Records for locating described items
☆ ☆ ☆

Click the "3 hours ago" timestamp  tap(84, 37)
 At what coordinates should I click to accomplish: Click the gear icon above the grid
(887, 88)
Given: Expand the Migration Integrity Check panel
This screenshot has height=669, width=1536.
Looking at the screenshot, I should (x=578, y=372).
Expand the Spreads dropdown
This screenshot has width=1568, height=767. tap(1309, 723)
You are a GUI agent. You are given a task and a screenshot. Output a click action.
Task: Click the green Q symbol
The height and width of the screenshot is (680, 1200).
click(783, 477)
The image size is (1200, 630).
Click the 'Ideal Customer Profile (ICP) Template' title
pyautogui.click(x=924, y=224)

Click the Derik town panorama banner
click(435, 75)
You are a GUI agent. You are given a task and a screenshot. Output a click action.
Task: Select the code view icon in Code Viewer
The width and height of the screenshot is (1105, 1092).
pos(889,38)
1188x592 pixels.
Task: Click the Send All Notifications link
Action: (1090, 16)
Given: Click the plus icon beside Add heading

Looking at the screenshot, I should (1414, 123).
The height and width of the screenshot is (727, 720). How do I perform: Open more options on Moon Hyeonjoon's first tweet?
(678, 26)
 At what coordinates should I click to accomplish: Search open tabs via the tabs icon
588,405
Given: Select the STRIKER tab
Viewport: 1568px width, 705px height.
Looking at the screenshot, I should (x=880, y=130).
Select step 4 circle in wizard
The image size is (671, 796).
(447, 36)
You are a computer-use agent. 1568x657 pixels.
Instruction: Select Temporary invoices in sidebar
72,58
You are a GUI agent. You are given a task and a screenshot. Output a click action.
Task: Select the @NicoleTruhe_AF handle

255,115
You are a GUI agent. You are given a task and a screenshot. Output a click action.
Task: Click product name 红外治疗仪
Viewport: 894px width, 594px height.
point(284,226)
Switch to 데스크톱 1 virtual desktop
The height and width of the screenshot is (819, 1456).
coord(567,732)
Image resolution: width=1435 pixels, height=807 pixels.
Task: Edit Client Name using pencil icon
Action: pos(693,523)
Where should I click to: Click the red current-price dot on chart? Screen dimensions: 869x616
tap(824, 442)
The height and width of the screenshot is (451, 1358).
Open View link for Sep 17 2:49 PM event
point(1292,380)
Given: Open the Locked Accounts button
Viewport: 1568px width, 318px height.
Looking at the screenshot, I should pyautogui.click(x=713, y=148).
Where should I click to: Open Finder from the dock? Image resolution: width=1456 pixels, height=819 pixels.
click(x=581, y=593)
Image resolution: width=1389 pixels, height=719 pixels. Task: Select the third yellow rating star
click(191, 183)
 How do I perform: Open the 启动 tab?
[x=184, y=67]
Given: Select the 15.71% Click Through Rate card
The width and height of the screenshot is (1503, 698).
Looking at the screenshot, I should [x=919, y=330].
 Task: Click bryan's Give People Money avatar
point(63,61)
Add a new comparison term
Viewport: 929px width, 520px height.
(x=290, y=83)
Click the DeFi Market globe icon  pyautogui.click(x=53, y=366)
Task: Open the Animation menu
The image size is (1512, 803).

☆ ☆ ☆

Reproduce the material above in full, replacing every occurrence of "GUI agent" with "interface agent" and leaving everything else unchanged.

Click the "3 hours ago" timestamp  tap(84, 37)
 At what coordinates should I click to accomplish: Click the gear icon above the grid
(887, 88)
Given: Expand the Migration Integrity Check panel
This screenshot has height=669, width=1536.
Looking at the screenshot, I should (x=578, y=372).
Expand the Spreads dropdown
This screenshot has width=1568, height=767. tap(1309, 723)
You are a interface agent. You are given a task and a screenshot. Output a click action.
Task: Click the green Q symbol
The height and width of the screenshot is (680, 1200).
click(783, 477)
The image size is (1200, 630).
Click the 'Ideal Customer Profile (ICP) Template' title
pyautogui.click(x=924, y=224)

Click the Derik town panorama banner
click(435, 75)
You are a interface agent. You are given a task and a screenshot. Output a click action.
Task: Select the code view icon in Code Viewer
The width and height of the screenshot is (1105, 1092).
pos(889,38)
1188x592 pixels.
Task: Click the Send All Notifications link
Action: (1090, 16)
Given: Click the plus icon beside Add heading

Looking at the screenshot, I should (1414, 123).
The height and width of the screenshot is (727, 720). How do I perform: Open more options on Moon Hyeonjoon's first tweet?
(678, 26)
 At what coordinates should I click to accomplish: Search open tabs via the tabs icon
588,405
Given: Select the STRIKER tab
Viewport: 1568px width, 705px height.
Looking at the screenshot, I should (x=880, y=130).
Select step 4 circle in wizard
The image size is (671, 796).
(447, 36)
You are a computer-use agent. 1568x657 pixels.
Instruction: Select Temporary invoices in sidebar
72,58
You are a interface agent. You are given a task and a screenshot. Output a click action.
Task: Select the @NicoleTruhe_AF handle

255,115
You are a interface agent. You are given a task and a screenshot. Output a click action.
Task: Click product name 红外治疗仪
Viewport: 894px width, 594px height.
point(284,226)
Switch to 데스크톱 1 virtual desktop
The height and width of the screenshot is (819, 1456).
coord(567,732)
Image resolution: width=1435 pixels, height=807 pixels.
Task: Edit Client Name using pencil icon
Action: pos(693,523)
Where should I click to: Click the red current-price dot on chart? Screen dimensions: 869x616
tap(824, 442)
The height and width of the screenshot is (451, 1358).
Open View link for Sep 17 2:49 PM event
point(1292,380)
Given: Open the Locked Accounts button
Viewport: 1568px width, 318px height.
Looking at the screenshot, I should pyautogui.click(x=713, y=148).
Where should I click to: Open Finder from the dock? Image resolution: width=1456 pixels, height=819 pixels.
click(x=581, y=593)
Image resolution: width=1389 pixels, height=719 pixels. Task: Select the third yellow rating star
click(191, 183)
 How do I perform: Open the 启动 tab?
[x=184, y=67]
Given: Select the 15.71% Click Through Rate card
The width and height of the screenshot is (1503, 698).
Looking at the screenshot, I should [x=919, y=330].
 Task: Click bryan's Give People Money avatar
point(63,61)
Add a new comparison term
Viewport: 929px width, 520px height.
(x=290, y=83)
Click the DeFi Market globe icon  pyautogui.click(x=53, y=366)
Task: Open the Animation menu
The image size is (1512, 803).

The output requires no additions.